新型コロナウイルスの感染拡大を受け、国内に緊急事態宣言が出された2020年4月に創業した「Flink」。仕事がなくなり、国の支援も受けられず役員と共に“ホームレス生活”というどん底からスタートした飯嶋琢己代表取締役は、人と人とのつながりで危機を乗り越え、社員の夢の実現に取り組んでいる。「社員一人一人が主役になる」をモットーにする飯嶋代表に思いを聞いた。


ホームレス生活からの大逆転社員を“主役”に夢を実現


●緊急事態宣言翌日の起業
高校まで野球に打ち込んでいた飯嶋代表は、卒業後、専門学校で公務員を目指した。「親から公務員になることを勧められていたので、どうせなら体を使う職業がいいなと考え消防士を目指した」というが、思い通りにいかず、知人の紹介で営業会社に就いた。
「独立を勧めるような社風で、スポーツイベントを企画したりする面白い人がいっぱいいたので、自分でもイベントを開いたりして、自然と独立を考えるようになった」と起業家精神を育んでいった。営業職で成績を上げ、自信を付けた飯嶋代表。「正社員は安定してるのですが、営業を通して自分の売り上げを実際に見ることで、お金を自身で管理したいという思いが強くなった。また、両親に恩返ししたいという気持ちも大きかった」と独立を決意する。
フリーで営業を経験した後、知人2人と会社を立ち上げた。「2020年4月に創業したんですが、コロナで緊急事態宣言が出された翌日でした」と振り返る。「一気に仕事がなくなり、貯金も底を尽きてしまったため『逆にいい経験になるんじゃないか』と役員で話し合い、ホームレス生活を送ることにしました」と明かす。
●人とのつながりで逆境乗り越え
コロナ禍での事業継続の支援制度は前年度の売り上げがある事業者が対象となるため、コロナと同時に起業した飯嶋代表は利用できなかった。役員3人で公園で寝起きし、自動販売機の下に落ちている小銭を探したりもした。「キャリーケースを持って常に仕事を探し、人に会うときだけ知り合いにシャワーを借りていました」と苦笑する。
そんな逆境の中でも飯嶋代表はさまざまな人と会うことを続けた。その中で、「3カ月ほど無収入という状態でしたが、様々な人と関わる中で、通信業界や家電量販店で営業スタッフを必要としているという話を聞いたため、その分野での人材派遣をスタートしました」と話す。
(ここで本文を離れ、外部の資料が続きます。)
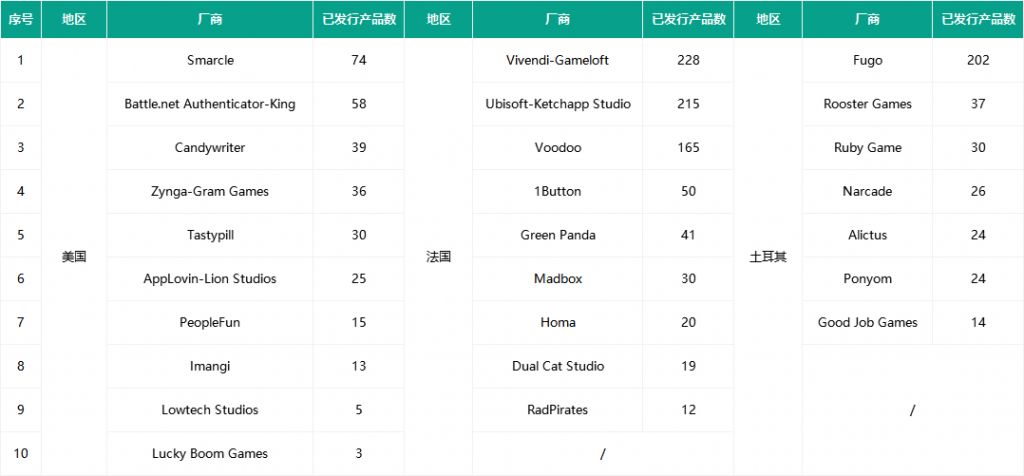This screenshot has width=1024, height=476.
Task: Click the 土耳其 region cell
Action: click(x=768, y=257)
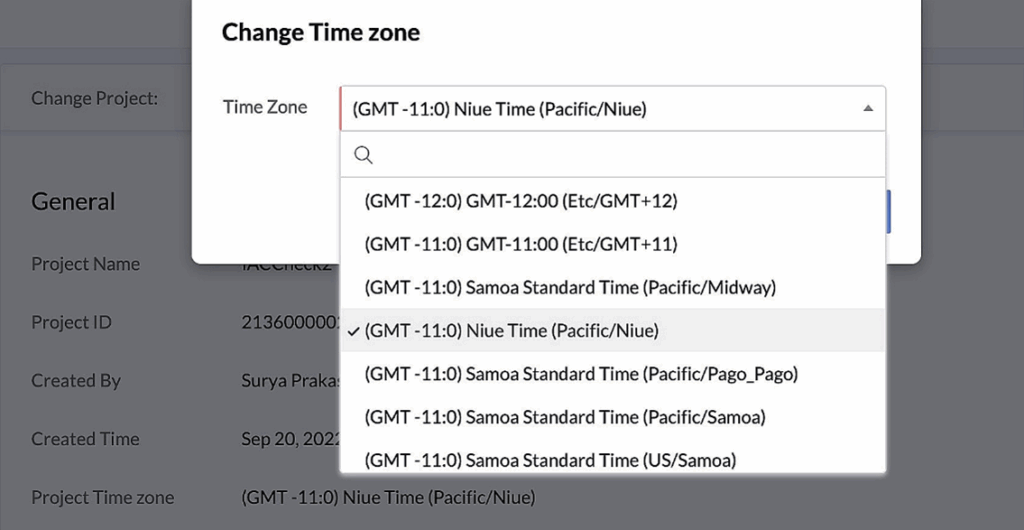Image resolution: width=1024 pixels, height=530 pixels.
Task: Select Niue Time (Pacific/Niue) option
Action: [x=512, y=331]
2020年7月から業務委託を受けて、約3カ月間飯嶋代表はじめ役員も現場に出て、必死で働いた。少しずつ仕事が増えていったが、今度は人手不足が課題となった。「最初は本当に知り合いだけが頼りでした。学生時代の友達や主催したイベントで知り合った人たちなど、LINEに1500人ほどの友達がいたため、1日100人単位で連絡していって、知り合いの知り合いとかを紹介してもらっていました。」という苦労をしながら、人のつながりを頼って、何とか事業を軌道に乗せていった。




●「自分は後回し」で社員の夢を支援
会社の目標を「社員一人一人が主役になる」にしている飯嶋代表が次に手がけたのは、社員の夢の実現だった。「実は当初から役員報酬を社員の給料よりも低く設定して、経営の安定に務めていました。」といい、会社のキャッシュに余裕ができてから、新規事業に着手しようとした。
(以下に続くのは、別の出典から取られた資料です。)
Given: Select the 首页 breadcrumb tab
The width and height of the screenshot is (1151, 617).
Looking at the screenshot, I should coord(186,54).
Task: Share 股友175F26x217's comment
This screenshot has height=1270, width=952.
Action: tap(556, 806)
飯嶋代表は、エステサロンを経営する夢を持っている女性社員に白羽の矢を立てた。「入社するときに全員の夢を聞いているんですが、彼女はそれまで仕事をものすごく頑張っていて、具体的な事業計画も持っていたので、役員で話し合って決めました」と、開業資金はもちろん、飯嶋代表の知人のサロン経営者にスタッフの研修をお願いするなど、開業を全面支援した。
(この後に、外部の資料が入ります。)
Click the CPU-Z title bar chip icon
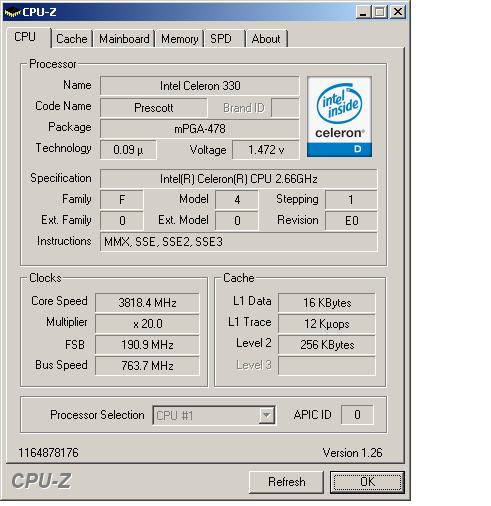Viewport: 491px width, 506px height. click(x=12, y=13)
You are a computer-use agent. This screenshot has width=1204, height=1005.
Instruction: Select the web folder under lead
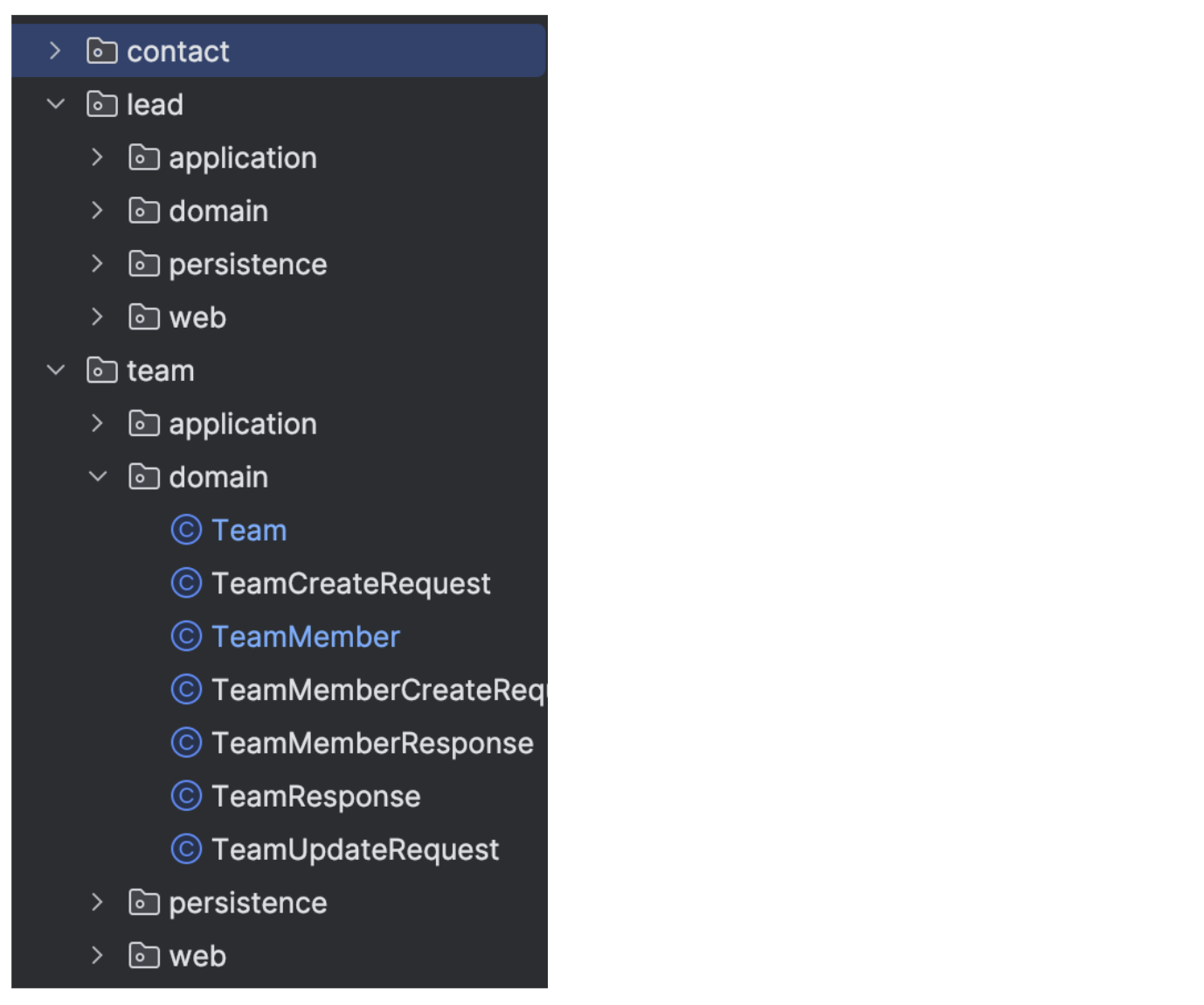pos(197,317)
そして2022年10月、バストアップとフェイシャルエステを専門とする「バストサロンAlii」をオープンした。飯嶋代表は「ハワイの花の『オハイアリイ』の花言葉が『自分らしく生きる』『輝く個性』だったので、『女性が自分らしく輝けるサロンにしたい』という思いで名付けました」と命名の理由を笑顔で語る。
飯嶋代表は「スポーツジムなどの店舗経営をやりたいという社員が他にもいるので、このサロンの経営は必ず次に生かせるはず」と自信を見せる。
「これまでの人生の分岐点では必ず誰かに支えられ、そのおかげで今の会社があります。そのため、『人との関わり』を大切にして、『感謝』の気持ちを常に持つようにしています」と力を込める。コロナ禍の起業でホームレス生活という危機を、多くの人のつながりで乗り越えてきた飯嶋代表は、その思いを胸に多くの人たちの夢の実現に力を尽くしていくだろう。